Short task 1:
In the superscalar pipeline text, what name is given to a parallel pipeline that supports out of order execution of instructions?
Short task 2:
From the superscalar pipeline text, retype the portion that begins with the words containing "order completion another" and ends with "these reorder buffers.".

Supplied text:
========

Superscalar pipelines differ from (rigid) scalar pipelines in one key aspect, that is the use of complex multi-entry buffers for buffering instructions in flight. In order to minimize unnecessary stalling of instructions in a parallel pipeline, trailing instructions must be allowed to bypass a stalled leading instruction. Such bypassing can change the order of execution of instructions from the original sequential order of the static code. With out of order execution of instructions, there is the potential of approaching the data-flow limit of instruction execution, i.e. instructions are executed as soon as their operands are available. A parallel pipeline that supports out of order execution of instructions is called a dynamic pipeline. A dynamic pipeline achieves out of order execution via the use of complex multi-entry buffers that allow instructions to enter and leave the buffers in different orders. Such complex multi-entry buffers, as shown in Figure 8 (c), can be called reorder buffers.

Figure 9 illustrates a parallel diversified pipeline of width s=4 that is a dynamic pipeline. The execution portion of the pipeline consisting of the four pipelined functional units are bracketed by two reorder buffers. The first reorder buffer, called the dispatch buffer, is loaded with decoded instructions according to program order and then dispatches instructions to the functional units potentially in an order different from the program order. Hence instructions can leave the dispatch buffer in different order than the order in which they enter the dispatch buffer. This pipeline also implements a set of diverse functional units with different latencies. With potential out of order issuing into the functional units and/or the variable latencies of the functional units, instructions can clearly finish execution out of order. In order to ensure that exceptions can be handled according to original program order, the instructions must be completed, i.e. update machine state, in program order. With instructions finishing execution out of order, to ensure in

order completion another reorder buffer is needed at the back end of the execution portion of the pipeline. This reorder buffer, called the *completion buffer*, buffers the instructions that may have finished execution out of order and retires the instructions in order by outputting instructions to the final write-back stage in program order. Such a dynamic pipeline facilitates the out of order execution of instructions to achieve the shortest possible execution time, and yet can provide precise exception by retiring the instructions and updating the machine state according to program order. One primary form of added complexity is the implementation of the complex multi-entry buffers and the logic required to control the accessing of these reorder buffers.

========

Supplied data:
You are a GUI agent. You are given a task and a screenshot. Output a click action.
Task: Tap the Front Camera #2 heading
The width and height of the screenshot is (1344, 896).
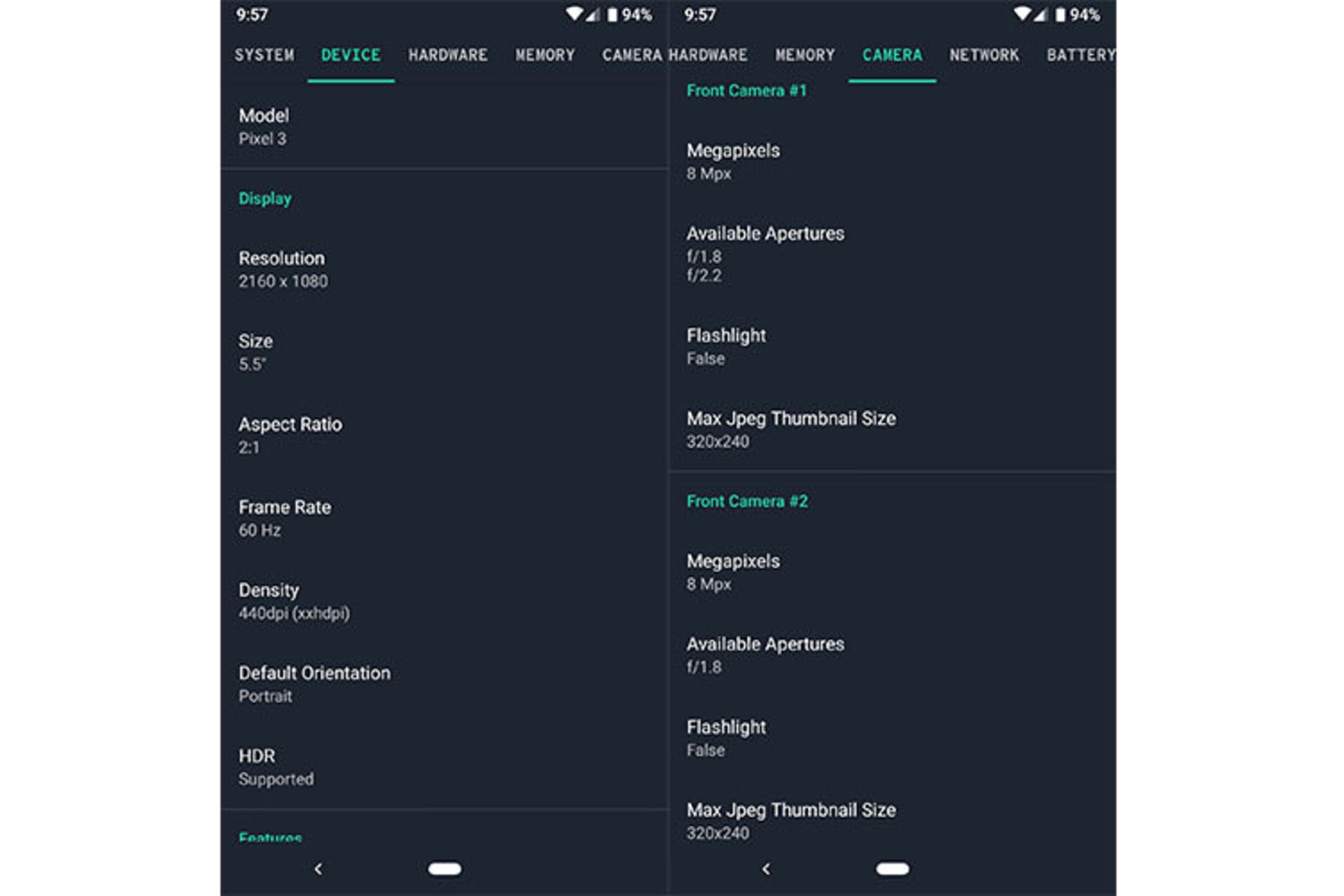747,501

========

Exercise solution 1:
A dynamic pipeline.

Exercise solution 2:
order completion another reorder buffer is needed at the back end of the execution portion of the pipeline. This reorder buffer, called the *completion buffer*, buffers the instructions that may have finished execution out of order and retires the instructions in order by outputting instructions to the final write-back stage in program order. Such a dynamic pipeline facilitates the out of order execution of instructions to achieve the shortest possible execution time, and yet can provide precise exception by retiring the instructions and updating the machine state according to program order. One primary form of added complexity is the implementation of the complex multi-entry buffers and the logic required to control the accessing of these reorder buffers.